Ahora, el promotor deberá abrir diligencias informativas, es decir, analizar si procede o no incoar un expediente disciplinario por la comisión de una falta grave de consideración respecto a los funcionarios de la Policía Judicial, tipificada en el artículo 418.5 de la ley orgánica del Poder Judicial.
Un voto particular en contra de cuatro vocales
Contra la decisión adoptada han emitido voto particular los cuatro vocales que han votado en contra, José Eduardo Martínez Mediavilla, José Carlos Orga Larrés, Isabel Revuelta de Rojas y Alejandro Abascal Junquera.
Estos vocales consideran que, en su auto, Peinado motivaba los motivos por los que procede imponer medidas cautelares en una decisión "estrictamente jurisdiccional" que se debe revisar por la vía ordinaria, es decir, a través de recursos ante la Audiencia Provincial de Madrid, que es donde puede "apreciarse una eventual ausencia, insuficiencia o desacierto de la motivación".
A su juicio, cualquier actuación del CGPJ "supondría inmiscuirse ilegítimamente en las competencias que únicamente corresponden a la Audiencia Provincial de Madrid en vía de recurso; afectando a los principios constitucionales de exclusividad de la jurisdicción y de independencia judicial".
El CGPJ ha abordado más quejas sobre Peinado
No es la primera vez que el promotor de la acción disciplinaria del CGPJ estudia si Peinado pudo incurrir en una falta disciplinaria.

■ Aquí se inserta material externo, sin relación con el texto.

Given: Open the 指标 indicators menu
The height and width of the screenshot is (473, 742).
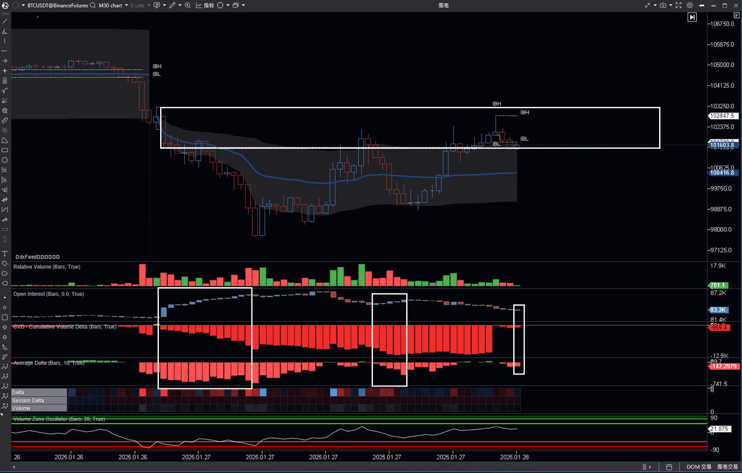Looking at the screenshot, I should point(205,6).
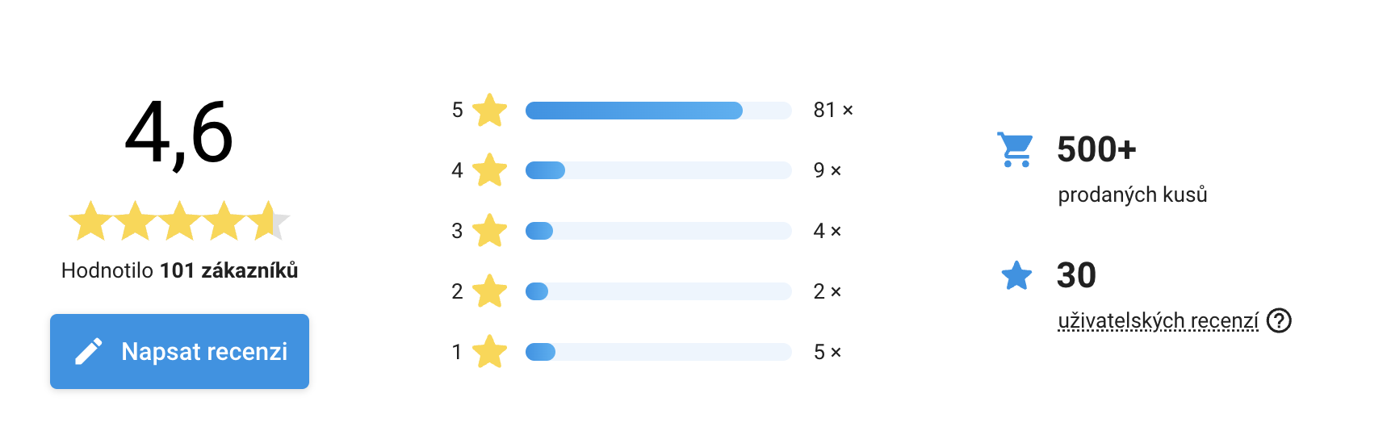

Ya lo ha hecho en varias ocasiones tras recibir quejas sobre decisiones del juez, incluida la del ministro de Presidencia, Justicia y Relaciones con las Cortes, Félix Bolaños, que presentó una queja por su interrogatorio como testigo en la Moncloa y la exposición razonada en la que Peinado pidió sin éxito al Tribunal Supremo investigarle.
La Comisión Permanente rechazó la propuesta del promotor de archivar dicha queja y le instó a seguir investigando para determinar si procede abrir un expediente disciplinario al juez, si bien hace unas semanas el promotor volvió a proponer el archivo, un asunto que aún debe ser evaluado por la comisión.
No obstante, la comisión sí apoyó que el promotor archivase las diligencias informativas abiertas contra Peinado tras otras quejas de particulares contra él.